RECORDS PROVIDED:
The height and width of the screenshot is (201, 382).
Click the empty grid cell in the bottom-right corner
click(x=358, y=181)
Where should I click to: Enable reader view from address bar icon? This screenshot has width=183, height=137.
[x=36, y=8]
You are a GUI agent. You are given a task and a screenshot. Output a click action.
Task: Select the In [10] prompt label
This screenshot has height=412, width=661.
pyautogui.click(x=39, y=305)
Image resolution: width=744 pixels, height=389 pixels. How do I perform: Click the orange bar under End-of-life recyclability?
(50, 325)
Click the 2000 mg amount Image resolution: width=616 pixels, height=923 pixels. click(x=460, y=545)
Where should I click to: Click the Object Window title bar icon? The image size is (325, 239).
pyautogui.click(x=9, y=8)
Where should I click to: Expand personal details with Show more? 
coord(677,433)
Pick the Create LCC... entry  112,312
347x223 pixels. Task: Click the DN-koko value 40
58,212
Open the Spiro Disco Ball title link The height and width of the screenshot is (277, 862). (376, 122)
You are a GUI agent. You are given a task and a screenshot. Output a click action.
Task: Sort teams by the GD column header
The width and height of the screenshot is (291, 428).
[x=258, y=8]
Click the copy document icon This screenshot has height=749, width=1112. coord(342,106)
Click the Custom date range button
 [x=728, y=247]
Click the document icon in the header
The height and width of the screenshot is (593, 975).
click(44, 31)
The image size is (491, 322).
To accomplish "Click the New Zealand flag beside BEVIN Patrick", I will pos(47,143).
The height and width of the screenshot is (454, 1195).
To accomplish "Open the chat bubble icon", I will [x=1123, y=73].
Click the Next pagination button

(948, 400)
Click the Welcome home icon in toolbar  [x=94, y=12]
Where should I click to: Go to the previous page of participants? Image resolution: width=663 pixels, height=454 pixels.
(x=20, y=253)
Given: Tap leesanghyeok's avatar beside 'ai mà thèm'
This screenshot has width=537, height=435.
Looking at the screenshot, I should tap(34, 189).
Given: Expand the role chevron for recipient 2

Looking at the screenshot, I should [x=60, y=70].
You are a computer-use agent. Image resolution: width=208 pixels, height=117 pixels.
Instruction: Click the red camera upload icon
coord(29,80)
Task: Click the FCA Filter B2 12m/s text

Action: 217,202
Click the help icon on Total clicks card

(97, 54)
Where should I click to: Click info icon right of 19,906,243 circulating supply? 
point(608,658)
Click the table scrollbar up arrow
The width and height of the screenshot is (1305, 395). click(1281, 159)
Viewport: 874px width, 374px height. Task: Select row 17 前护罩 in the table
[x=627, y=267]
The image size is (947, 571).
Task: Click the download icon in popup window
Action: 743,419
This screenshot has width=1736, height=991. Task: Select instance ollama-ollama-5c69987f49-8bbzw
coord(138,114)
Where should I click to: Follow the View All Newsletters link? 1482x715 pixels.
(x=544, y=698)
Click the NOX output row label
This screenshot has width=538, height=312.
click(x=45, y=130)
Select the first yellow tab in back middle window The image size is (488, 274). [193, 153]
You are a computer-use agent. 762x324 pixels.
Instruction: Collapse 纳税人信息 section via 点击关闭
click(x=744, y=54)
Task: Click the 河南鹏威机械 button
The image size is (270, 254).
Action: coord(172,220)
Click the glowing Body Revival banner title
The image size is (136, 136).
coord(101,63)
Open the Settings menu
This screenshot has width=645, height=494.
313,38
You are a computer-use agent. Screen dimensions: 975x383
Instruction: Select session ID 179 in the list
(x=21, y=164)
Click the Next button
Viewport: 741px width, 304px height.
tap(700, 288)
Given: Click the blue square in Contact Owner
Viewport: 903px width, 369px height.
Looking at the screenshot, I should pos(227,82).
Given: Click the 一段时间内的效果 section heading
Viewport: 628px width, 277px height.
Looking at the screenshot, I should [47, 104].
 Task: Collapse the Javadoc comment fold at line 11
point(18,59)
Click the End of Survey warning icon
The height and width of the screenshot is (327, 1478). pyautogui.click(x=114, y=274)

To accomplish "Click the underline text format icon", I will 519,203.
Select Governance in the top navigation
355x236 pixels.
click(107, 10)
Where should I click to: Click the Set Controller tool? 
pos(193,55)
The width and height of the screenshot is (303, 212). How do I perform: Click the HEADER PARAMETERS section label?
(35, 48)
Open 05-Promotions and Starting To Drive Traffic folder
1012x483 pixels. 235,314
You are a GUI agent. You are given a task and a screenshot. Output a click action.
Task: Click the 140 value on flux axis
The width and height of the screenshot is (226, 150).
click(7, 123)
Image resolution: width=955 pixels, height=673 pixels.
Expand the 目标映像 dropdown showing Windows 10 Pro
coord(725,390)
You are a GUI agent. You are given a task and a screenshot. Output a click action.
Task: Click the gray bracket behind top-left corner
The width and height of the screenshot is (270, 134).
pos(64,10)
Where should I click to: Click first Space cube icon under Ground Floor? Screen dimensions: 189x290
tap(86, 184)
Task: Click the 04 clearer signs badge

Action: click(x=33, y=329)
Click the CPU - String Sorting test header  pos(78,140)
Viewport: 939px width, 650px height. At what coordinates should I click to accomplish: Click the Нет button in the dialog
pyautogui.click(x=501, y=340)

EXERCISE DESCRIPTION: Please say how many lines of the material above include "document", giving that number and no other words.

RESULT BELOW: 2